:: SOURCE MATERIAL

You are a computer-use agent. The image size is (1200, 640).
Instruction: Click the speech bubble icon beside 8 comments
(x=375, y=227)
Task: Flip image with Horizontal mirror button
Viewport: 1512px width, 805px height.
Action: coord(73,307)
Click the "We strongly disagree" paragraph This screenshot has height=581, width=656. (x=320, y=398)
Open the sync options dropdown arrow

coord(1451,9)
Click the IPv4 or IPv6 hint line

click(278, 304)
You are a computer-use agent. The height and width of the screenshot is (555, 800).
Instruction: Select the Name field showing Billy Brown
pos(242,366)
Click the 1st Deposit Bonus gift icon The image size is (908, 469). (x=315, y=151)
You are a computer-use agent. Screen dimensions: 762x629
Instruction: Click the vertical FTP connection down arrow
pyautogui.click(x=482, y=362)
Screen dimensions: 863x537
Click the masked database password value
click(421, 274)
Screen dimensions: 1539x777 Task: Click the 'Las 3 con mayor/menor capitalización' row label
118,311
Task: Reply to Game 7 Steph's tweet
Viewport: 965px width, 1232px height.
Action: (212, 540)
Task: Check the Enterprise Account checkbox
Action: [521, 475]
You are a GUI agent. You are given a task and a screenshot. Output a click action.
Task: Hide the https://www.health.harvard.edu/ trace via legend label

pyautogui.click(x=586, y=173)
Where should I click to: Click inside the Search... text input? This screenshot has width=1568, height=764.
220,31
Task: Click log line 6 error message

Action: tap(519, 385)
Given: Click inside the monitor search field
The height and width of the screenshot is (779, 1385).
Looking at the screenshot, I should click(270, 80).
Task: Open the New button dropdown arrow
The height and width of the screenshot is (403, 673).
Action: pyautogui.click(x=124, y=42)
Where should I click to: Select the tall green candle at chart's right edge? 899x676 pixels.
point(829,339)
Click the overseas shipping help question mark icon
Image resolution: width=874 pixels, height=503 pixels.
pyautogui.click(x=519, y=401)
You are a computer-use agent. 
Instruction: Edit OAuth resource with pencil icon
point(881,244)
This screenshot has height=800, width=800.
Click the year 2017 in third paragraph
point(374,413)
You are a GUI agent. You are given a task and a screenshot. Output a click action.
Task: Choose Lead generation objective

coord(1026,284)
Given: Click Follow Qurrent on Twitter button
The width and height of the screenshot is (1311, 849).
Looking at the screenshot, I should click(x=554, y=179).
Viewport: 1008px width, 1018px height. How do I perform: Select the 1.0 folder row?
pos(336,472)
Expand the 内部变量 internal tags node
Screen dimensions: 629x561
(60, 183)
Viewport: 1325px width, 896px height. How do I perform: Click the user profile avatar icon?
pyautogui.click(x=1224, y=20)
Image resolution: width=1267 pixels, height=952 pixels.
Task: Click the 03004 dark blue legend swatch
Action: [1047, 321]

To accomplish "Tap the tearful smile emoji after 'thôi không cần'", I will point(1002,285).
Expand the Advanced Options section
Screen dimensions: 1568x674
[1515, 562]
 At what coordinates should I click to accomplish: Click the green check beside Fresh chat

::::

▶ [BRIEF] Would you please repeat exactly the lines above, starting at the line with "Viewport: 1512px width, 805px height." and stopping at the line with "width=656. (x=320, y=398)", both included?

▶ [RESULT OF THIS TASK]
Viewport: 1512px width, 805px height.
Action: coord(73,307)
Click the "We strongly disagree" paragraph This screenshot has height=581, width=656. (x=320, y=398)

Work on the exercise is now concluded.